As we return to something more akin to normality and (at least some of us) get back behind our office desks, this definition needs to be kept front of mind. Even before coronavirus struck, wellbeing strategies were becoming an essential part of business planning. Post-COVID they have become even more essential.
Right now it’s critical that those strategies for employee wellbeing are re-examined with some urgency to ensure that they still enable those employees to ‘feel good and function well’.
The way we work has now changed completely. Hybrid working is likely to be with us now for good. Estimates that up to one million employees in the UK will now work at home for some of the week mean new ways both of managing this change and of monitoring the wellbeing of those employees.
We’re already seeing signs that these new working patterns are likely to create new issues which HR will ultimately have to deal with. Recent data from the Office for National Statistics suggests that people working from home did six hours of unpaid overtime a week on average. That compares to 3.6 hours for those not working from home.
It may initially have looked like a win-win, a chance to re-adjust the balance of work and home life while maintaining productivity, but in the longer run it may not work out that way. Instead, it may well present us all with a different set of questions to answer and address.
Ensuring the right support at the right time
In the office or out of the office, all employers want their employees to be able to perform at their best. That means providing the resources needed to support them so they can do just that. In wellbeing terms that means creating a culture which enables those who need it to seek the help they need, without feeling that they will be stigmatised, or their careers held back for seeking that support.
The sooner an employee can be supported, the less dramatic the potential impact on their wellbeing and on the business is likely to be. Caring businesses need to be seen to be caring. To do that necessitates having the right support services in place.

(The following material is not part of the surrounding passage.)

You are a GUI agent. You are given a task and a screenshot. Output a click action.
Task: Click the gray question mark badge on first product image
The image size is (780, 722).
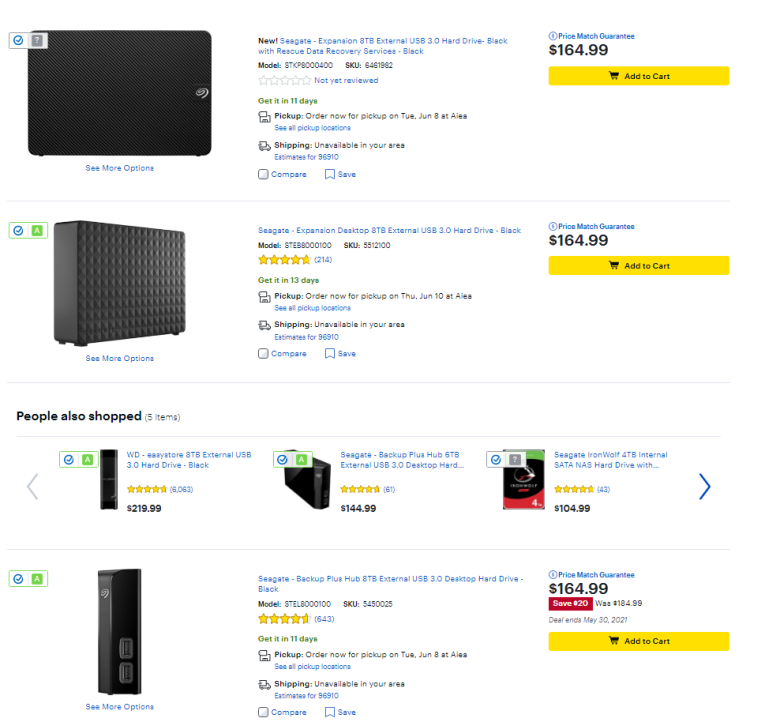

Picking up the pieces after the damage has been done, once, for example, a key worker is so burnt out they can no longer function, is not a good way to demonstrate your caring credentials. Because above all, the onus should not be on the employee to seek out that help, but on the employer to provide the relevant services which the employee feels confident in accessing.
Delivering a caring culture
A good wellbeing culture above all it needs the services offered to be personal to the needs of the individual. Technological solutions do exist, and have their place, but wellbeing can’t be left to an algorithm alone. It needs to be tailored to the specific issues faced by the individual employee and delivered by properly trained professionals with a clinical and healthcare background.
Resources which provide information and enable some degree of self-management are part of the package, but employees also need to have the confidence that the support they access is unique to them and addresses the very individual issues their face. Above all, they need to feel they are in control. That means being able to access support when they need it, so it needs to take account of different patterns of employment, such as shift work, family pressures, location.
The clinical impact of the Covid pandemic may be receding, but the longer-term impacts on health and wellbeing are only just beginning to emerge. Businesses are likely to continue to face significant issues to their functioning as we return to some kind of normality.
It is absolutely vital then that they are able to ensure that employee wellbeing is at the top of the agenda. Giving employees access to the best possible services and professional healthcare support is the best way to ensure that that becomes a reality and the future of your business – whatever that future may hold – is secure.